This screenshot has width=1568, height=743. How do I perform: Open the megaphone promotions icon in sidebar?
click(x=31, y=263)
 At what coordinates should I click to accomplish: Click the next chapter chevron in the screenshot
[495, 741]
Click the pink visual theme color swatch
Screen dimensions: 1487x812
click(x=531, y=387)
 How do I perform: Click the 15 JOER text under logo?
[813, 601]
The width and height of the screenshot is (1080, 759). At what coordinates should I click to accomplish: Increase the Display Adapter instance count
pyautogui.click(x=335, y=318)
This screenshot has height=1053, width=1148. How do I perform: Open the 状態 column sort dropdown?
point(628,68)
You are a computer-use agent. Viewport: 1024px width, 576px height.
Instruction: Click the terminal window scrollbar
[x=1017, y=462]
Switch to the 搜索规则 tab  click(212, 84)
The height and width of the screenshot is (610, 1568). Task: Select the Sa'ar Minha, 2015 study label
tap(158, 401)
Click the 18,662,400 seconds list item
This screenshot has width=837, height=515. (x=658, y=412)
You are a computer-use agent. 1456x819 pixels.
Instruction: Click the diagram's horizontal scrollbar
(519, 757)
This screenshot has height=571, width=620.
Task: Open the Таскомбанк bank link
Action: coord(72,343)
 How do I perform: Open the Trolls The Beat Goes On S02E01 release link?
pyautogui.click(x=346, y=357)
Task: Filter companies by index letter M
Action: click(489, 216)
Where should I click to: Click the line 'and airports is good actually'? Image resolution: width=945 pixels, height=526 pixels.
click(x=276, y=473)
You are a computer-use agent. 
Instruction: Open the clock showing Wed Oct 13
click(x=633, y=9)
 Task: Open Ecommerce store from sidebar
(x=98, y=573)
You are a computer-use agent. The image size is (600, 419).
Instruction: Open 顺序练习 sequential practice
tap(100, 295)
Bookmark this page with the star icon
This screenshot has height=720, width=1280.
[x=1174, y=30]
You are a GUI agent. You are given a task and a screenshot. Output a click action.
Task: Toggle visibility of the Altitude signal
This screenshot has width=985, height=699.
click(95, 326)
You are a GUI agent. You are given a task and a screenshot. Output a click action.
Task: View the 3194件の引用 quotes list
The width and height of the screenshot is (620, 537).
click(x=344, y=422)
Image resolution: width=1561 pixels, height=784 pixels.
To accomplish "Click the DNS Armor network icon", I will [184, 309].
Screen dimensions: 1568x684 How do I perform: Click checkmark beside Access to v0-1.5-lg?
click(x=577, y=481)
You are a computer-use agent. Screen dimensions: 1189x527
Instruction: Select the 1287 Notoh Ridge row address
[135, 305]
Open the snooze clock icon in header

--------

(Stated goal)
Copy every one of the records above word for word, line by line, without changing anything.

(Written response)
This screenshot has width=1568, height=743. How do I perform: Open the megaphone promotions icon in sidebar?
click(x=31, y=263)
 At what coordinates should I click to accomplish: Click the next chapter chevron in the screenshot
[495, 741]
Click the pink visual theme color swatch
Screen dimensions: 1487x812
click(x=531, y=387)
 How do I perform: Click the 15 JOER text under logo?
[813, 601]
The width and height of the screenshot is (1080, 759). At what coordinates should I click to accomplish: Increase the Display Adapter instance count
pyautogui.click(x=335, y=318)
This screenshot has height=1053, width=1148. How do I perform: Open the 状態 column sort dropdown?
point(628,68)
You are a computer-use agent. Viewport: 1024px width, 576px height.
Instruction: Click the terminal window scrollbar
[x=1017, y=462]
Switch to the 搜索规则 tab  click(212, 84)
The height and width of the screenshot is (610, 1568). Task: Select the Sa'ar Minha, 2015 study label
tap(158, 401)
Click the 18,662,400 seconds list item
This screenshot has width=837, height=515. (x=658, y=412)
You are a computer-use agent. 1456x819 pixels.
Instruction: Click the diagram's horizontal scrollbar
(519, 757)
This screenshot has height=571, width=620.
Task: Open the Таскомбанк bank link
Action: coord(72,343)
 How do I perform: Open the Trolls The Beat Goes On S02E01 release link?
pyautogui.click(x=346, y=357)
Task: Filter companies by index letter M
Action: click(489, 216)
Where should I click to: Click the line 'and airports is good actually'? Image resolution: width=945 pixels, height=526 pixels.
click(x=276, y=473)
You are a computer-use agent. 
Instruction: Open the clock showing Wed Oct 13
click(x=633, y=9)
 Task: Open Ecommerce store from sidebar
(x=98, y=573)
You are a computer-use agent. The image size is (600, 419).
Instruction: Open 顺序练习 sequential practice
tap(100, 295)
Bookmark this page with the star icon
This screenshot has height=720, width=1280.
[x=1174, y=30]
You are a GUI agent. You are given a task and a screenshot. Output a click action.
Task: Toggle visibility of the Altitude signal
This screenshot has width=985, height=699.
click(95, 326)
You are a GUI agent. You are given a task and a screenshot. Output a click action.
Task: View the 3194件の引用 quotes list
The width and height of the screenshot is (620, 537).
click(x=344, y=422)
Image resolution: width=1561 pixels, height=784 pixels.
To accomplish "Click the DNS Armor network icon", I will [184, 309].
Screen dimensions: 1568x684 How do I perform: Click checkmark beside Access to v0-1.5-lg?
click(x=577, y=481)
You are a computer-use agent. Screen dimensions: 1189x527
Instruction: Select the 1287 Notoh Ridge row address
[135, 305]
Open the snooze clock icon in header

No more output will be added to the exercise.